Given their ambivalence about the project to begin with, the original Prunes acquit themselves well enough on those first three cuts, the best of which--"Gloria"--leaves the impression of a cleaned-up version of the original Big Brother and the Holding Company taking catechism classes on the sneak. Otherwise, Axelrod's attempt to yank the traditional music extants tied to Catholicism into a psychedelic brew seem awkward when thrust into very reluctant hand (well, the remaining hands), given the Prunes' apparent tiring of being guinea pigs for someone else's ideas and oversight.

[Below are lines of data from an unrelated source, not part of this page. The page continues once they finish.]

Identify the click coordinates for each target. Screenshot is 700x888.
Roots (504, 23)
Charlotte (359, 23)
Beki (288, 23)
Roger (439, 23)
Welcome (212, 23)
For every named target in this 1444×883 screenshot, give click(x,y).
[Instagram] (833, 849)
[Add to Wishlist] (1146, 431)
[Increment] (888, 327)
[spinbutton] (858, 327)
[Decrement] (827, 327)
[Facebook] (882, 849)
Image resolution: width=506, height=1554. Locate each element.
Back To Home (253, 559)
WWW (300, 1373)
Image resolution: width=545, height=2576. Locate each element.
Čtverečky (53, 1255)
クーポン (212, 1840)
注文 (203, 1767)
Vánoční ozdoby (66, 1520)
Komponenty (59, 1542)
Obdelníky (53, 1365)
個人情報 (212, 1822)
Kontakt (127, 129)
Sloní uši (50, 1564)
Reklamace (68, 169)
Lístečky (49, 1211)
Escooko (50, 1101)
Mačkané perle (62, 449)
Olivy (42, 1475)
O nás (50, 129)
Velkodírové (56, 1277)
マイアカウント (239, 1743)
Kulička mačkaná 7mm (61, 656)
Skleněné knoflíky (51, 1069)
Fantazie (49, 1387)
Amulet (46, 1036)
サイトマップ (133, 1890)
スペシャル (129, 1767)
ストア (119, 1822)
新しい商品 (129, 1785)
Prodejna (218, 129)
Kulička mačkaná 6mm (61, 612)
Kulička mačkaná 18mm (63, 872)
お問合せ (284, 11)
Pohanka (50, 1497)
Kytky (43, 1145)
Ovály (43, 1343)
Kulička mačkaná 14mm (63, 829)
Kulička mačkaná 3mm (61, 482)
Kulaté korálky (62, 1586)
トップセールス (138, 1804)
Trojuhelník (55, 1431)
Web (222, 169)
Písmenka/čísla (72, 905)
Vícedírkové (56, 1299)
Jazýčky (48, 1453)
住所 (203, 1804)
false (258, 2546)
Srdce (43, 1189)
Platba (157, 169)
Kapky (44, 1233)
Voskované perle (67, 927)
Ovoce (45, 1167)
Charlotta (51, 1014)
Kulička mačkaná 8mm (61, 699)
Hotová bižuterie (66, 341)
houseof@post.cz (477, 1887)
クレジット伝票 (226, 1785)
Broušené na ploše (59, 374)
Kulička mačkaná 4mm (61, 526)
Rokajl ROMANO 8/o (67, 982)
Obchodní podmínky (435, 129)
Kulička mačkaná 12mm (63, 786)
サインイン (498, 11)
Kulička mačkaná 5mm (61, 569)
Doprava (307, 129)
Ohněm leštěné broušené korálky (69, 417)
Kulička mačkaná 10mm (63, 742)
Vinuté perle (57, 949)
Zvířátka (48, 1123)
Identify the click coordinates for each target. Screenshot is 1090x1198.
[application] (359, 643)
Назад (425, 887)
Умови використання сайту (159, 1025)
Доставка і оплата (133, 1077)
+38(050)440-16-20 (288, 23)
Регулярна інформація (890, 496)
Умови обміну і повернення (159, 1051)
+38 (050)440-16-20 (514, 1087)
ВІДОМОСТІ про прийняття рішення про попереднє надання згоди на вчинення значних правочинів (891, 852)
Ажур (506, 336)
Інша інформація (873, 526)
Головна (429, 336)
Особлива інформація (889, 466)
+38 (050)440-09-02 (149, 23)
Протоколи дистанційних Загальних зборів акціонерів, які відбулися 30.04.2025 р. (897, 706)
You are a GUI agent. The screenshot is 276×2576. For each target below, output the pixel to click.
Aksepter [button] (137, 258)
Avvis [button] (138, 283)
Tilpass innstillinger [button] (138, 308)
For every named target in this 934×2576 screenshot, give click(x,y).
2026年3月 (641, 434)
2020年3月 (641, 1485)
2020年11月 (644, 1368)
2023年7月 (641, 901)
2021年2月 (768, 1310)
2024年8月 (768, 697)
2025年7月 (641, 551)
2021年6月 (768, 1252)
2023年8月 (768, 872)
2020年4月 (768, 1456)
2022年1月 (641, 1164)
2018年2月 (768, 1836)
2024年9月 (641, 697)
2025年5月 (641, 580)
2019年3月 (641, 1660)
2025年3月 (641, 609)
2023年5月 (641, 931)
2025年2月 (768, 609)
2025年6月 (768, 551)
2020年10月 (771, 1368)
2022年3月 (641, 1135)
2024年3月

(The Prunes actually gave a "Mass in F Minor" concert--the original band got hit with that assignment fresh off a tour and was allowed no time to rehearse properly, not a terribly bright idea considering the full band knew three of the numbers at best. The concert was an apparent disaster and the original Prunes began to dissipate, with Hassenger and Poncher apparently bringing in anyone they pleased to be the Prunes and milk the name--which still had some cred thanks to their original hit singles, "I Had Too Much To Dream" and "Get Me To The World On Time." By the time the Electric Prunes, what passed for them, actually did break up, none of the original members had been there for over a year or two.)
As a concept, "Mass in F Minor" wasn't a terrible idea; there was nothing exactly wrong with trying to adapt portions of the Catholic mass to the era's rock and pop styles (this would be done pretty liberally in the years to come), and in toto you could do worse than what the actual or alleged Electric Prunes were forced to do with "Mass in F Minor." (Come to think of it, British heavies Spooky Tooth, at around the same time or within a year, with "Ceremony"--in fairness, they signed on to be the backing group for its creator, electronics experimenter Pierre Henry; they didn't necessarily expect it to be issued as a Spooky Tooth album--actually did do worse. ) But "Mass in F Minor" (and its Electric Prunes-in-name-only followup, "Release of an Oath/The Kol Nidre"; Axelrod at least was willing to give Judaism an equal opportunity for limpen deconstruction) has the sad enough legacy--in terms of both its inconsistent music and the burden of its having been forced upon a band, or what was left of it, which did not love it--of being a major part of why it is that critics and fans since have insisted that few of the original psychedelic bands deserve better than the Electric Prunes do.